### Assignment
The full listing below should be copied verbatim.
------------------------------------
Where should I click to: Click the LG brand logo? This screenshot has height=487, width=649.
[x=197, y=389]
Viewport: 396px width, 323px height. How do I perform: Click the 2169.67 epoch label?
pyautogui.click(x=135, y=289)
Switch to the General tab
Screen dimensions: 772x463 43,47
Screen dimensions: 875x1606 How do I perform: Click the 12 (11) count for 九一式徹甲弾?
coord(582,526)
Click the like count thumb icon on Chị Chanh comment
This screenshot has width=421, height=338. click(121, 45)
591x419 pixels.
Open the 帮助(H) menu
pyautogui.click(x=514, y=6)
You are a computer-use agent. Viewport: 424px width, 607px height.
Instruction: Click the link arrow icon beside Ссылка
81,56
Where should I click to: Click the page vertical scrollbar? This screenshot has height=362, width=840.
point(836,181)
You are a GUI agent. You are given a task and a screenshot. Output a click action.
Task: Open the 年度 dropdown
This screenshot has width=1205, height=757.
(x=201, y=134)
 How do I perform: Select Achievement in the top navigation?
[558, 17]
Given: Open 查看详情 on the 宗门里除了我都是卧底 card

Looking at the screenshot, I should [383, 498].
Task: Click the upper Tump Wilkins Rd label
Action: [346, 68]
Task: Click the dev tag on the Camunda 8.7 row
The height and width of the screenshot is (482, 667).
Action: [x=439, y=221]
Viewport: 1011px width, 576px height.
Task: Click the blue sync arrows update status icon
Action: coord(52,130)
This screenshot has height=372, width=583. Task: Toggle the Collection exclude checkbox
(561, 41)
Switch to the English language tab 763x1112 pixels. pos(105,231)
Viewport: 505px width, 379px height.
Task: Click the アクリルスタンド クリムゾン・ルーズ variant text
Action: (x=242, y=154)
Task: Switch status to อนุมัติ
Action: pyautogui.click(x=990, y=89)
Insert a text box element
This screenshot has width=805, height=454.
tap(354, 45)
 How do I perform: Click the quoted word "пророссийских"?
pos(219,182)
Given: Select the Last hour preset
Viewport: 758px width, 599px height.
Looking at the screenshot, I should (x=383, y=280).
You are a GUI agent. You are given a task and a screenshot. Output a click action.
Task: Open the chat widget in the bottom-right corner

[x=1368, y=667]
------------------------------------
### Answer space
Where should I click to: Click the LG brand logo? This screenshot has height=487, width=649.
[x=197, y=389]
Viewport: 396px width, 323px height. How do I perform: Click the 2169.67 epoch label?
pyautogui.click(x=135, y=289)
Switch to the General tab
Screen dimensions: 772x463 43,47
Screen dimensions: 875x1606 How do I perform: Click the 12 (11) count for 九一式徹甲弾?
coord(582,526)
Click the like count thumb icon on Chị Chanh comment
This screenshot has width=421, height=338. click(121, 45)
591x419 pixels.
Open the 帮助(H) menu
pyautogui.click(x=514, y=6)
You are a computer-use agent. Viewport: 424px width, 607px height.
Instruction: Click the link arrow icon beside Ссылка
81,56
Where should I click to: Click the page vertical scrollbar? This screenshot has height=362, width=840.
point(836,181)
You are a GUI agent. You are given a task and a screenshot. Output a click action.
Task: Open the 年度 dropdown
This screenshot has width=1205, height=757.
(x=201, y=134)
 How do I perform: Select Achievement in the top navigation?
[558, 17]
Given: Open 查看详情 on the 宗门里除了我都是卧底 card

Looking at the screenshot, I should [383, 498].
Task: Click the upper Tump Wilkins Rd label
Action: [346, 68]
Task: Click the dev tag on the Camunda 8.7 row
The height and width of the screenshot is (482, 667).
Action: [x=439, y=221]
Viewport: 1011px width, 576px height.
Task: Click the blue sync arrows update status icon
Action: coord(52,130)
This screenshot has height=372, width=583. Task: Toggle the Collection exclude checkbox
(561, 41)
Switch to the English language tab 763x1112 pixels. pos(105,231)
Viewport: 505px width, 379px height.
Task: Click the アクリルスタンド クリムゾン・ルーズ variant text
Action: (x=242, y=154)
Task: Switch status to อนุมัติ
Action: pyautogui.click(x=990, y=89)
Insert a text box element
This screenshot has width=805, height=454.
tap(354, 45)
 How do I perform: Click the quoted word "пророссийских"?
pos(219,182)
Given: Select the Last hour preset
Viewport: 758px width, 599px height.
Looking at the screenshot, I should (x=383, y=280).
You are a GUI agent. You are given a task and a screenshot. Output a click action.
Task: Open the chat widget in the bottom-right corner

[x=1368, y=667]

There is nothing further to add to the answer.